If we went back to that sort of tyrannical regime I think I might don my rebel’s hat and do what rebels do. Not
much chance of that under Cabinet Member Richard Diment I would have thought; oh wait a
minute, isn’t he the man behind the proliferation of yellow money box scams?
Yesterday I said that I didn’t spend much time looking at political websites but by following links
I ended up on this one
which included the interesting statistics that may be seen below right.
Fairly trivial amounts of paper and tin cans get put into the green bin but a
shocking third of the rubbish that goes into it is food waste. The 10% of
textile waste I can understand, who would phone for the collection of the tattered
square of muslin I found a couple of weeks ago at the bottom of the pile of tea
towels in a kitchen drawer? It went in the bin but nothing similar has happened before that I can remember.
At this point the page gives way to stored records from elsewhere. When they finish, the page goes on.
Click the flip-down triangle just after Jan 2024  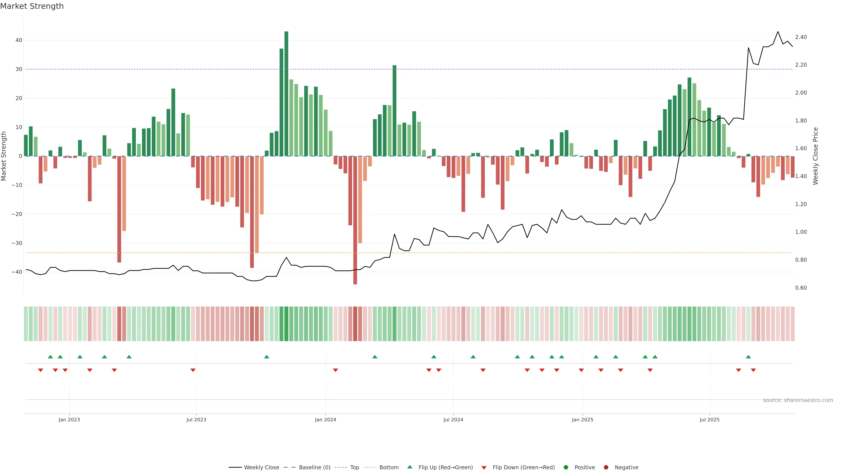(x=336, y=370)
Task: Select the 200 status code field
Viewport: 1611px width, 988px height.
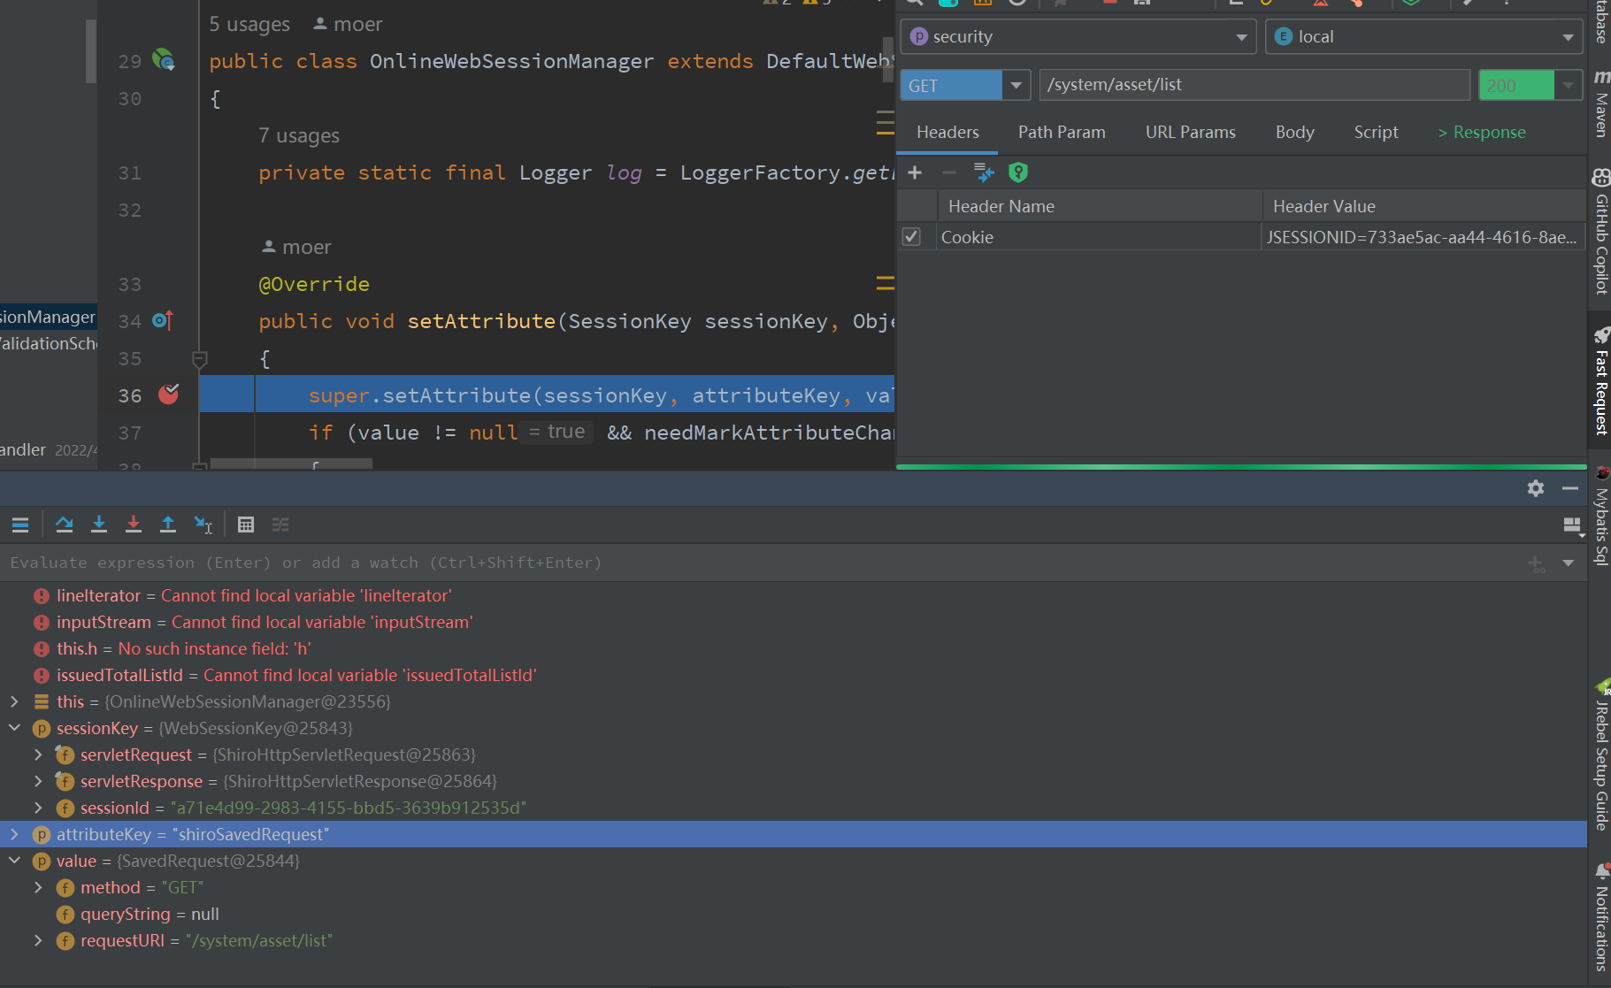Action: (1517, 85)
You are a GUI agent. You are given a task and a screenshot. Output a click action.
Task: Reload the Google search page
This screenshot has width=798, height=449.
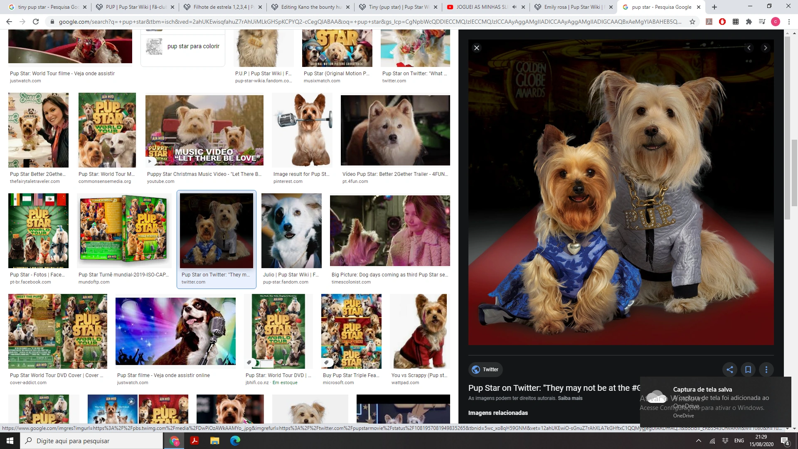coord(36,22)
Old towels go in the shed and garage as rags until they disintegrate.
It’s the same with food. Who buys so much at inflated prices for shrink-flated
products that 30% goes in the bin? Do we have a population comprised mainly of juvenile fussy
eaters? What happened to domestic science lessons at school? Has any single
thing in this country improved over the past 40 years?
Once again I can adopt a holier than thou position, I know exactly how much food
has gone out of my house uneaten this year. I found two ‘baby’ new potatoes at the
back of a fridge drawer that had escaped from their pack and had gone black and
squishy. I cut them into smaller pieces and put them in the garden compost bin
which Bexley’s Labour administration kindly subsidised for me 20 years ago. Still going strong.
My food waste bin is in pristine condition and used for storing toilet rolls. I suppose there is some
sort of tenuous link between its intended use and mine.
A Council which can’t spell waste on their website featuring waste! Oh well; it is Bexley afterall.